Recorded data —

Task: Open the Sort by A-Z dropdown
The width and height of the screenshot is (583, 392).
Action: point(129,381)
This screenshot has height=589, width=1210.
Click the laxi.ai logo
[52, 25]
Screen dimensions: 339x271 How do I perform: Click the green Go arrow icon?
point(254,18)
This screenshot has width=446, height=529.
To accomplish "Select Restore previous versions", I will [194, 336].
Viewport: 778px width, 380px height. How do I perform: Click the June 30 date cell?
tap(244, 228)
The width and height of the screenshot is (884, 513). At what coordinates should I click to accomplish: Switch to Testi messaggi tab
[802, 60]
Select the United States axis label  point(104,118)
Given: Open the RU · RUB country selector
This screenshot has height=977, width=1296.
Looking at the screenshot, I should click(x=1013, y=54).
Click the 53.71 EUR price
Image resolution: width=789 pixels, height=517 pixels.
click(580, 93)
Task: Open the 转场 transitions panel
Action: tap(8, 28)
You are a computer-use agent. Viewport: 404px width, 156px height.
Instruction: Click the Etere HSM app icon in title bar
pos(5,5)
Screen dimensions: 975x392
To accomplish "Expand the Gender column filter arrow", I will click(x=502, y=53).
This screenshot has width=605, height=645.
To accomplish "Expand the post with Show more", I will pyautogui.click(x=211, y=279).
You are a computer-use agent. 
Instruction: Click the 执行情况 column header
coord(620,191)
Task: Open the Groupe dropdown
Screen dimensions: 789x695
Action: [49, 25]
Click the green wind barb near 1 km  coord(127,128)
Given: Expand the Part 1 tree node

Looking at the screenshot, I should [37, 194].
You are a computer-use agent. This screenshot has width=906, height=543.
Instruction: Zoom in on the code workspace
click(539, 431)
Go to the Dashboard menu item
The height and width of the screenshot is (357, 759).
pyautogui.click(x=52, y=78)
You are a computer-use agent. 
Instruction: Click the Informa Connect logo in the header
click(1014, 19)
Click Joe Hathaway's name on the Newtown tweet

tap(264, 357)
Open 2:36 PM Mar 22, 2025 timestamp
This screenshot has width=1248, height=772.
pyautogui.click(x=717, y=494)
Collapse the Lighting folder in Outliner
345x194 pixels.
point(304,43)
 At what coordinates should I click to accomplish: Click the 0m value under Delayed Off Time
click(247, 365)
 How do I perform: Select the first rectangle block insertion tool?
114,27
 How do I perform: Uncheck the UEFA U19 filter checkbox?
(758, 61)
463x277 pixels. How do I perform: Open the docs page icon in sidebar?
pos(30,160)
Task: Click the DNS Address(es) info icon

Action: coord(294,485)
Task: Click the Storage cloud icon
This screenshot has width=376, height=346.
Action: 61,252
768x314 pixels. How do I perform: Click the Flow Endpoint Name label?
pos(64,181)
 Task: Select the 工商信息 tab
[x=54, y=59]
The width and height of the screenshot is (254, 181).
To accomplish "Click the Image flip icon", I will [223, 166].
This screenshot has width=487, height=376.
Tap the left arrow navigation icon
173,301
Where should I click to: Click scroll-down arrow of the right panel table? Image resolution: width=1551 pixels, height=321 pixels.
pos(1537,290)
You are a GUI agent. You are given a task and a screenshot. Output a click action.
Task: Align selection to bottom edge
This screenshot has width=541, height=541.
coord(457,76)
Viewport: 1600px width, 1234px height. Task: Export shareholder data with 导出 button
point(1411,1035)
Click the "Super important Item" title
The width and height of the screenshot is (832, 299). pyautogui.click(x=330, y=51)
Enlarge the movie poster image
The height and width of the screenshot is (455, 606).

What is needed — Could you reproduce exactly the lines of the entries above, from the one with "Screen dimensions: 339x271" through the one with "Given: Open the RU · RUB country selector", and nothing else?

Answer box —
Screen dimensions: 339x271 How do I perform: Click the green Go arrow icon?
point(254,18)
This screenshot has width=446, height=529.
To accomplish "Select Restore previous versions", I will [194, 336].
Viewport: 778px width, 380px height. How do I perform: Click the June 30 date cell?
tap(244, 228)
The width and height of the screenshot is (884, 513). At what coordinates should I click to accomplish: Switch to Testi messaggi tab
[802, 60]
Select the United States axis label  point(104,118)
Given: Open the RU · RUB country selector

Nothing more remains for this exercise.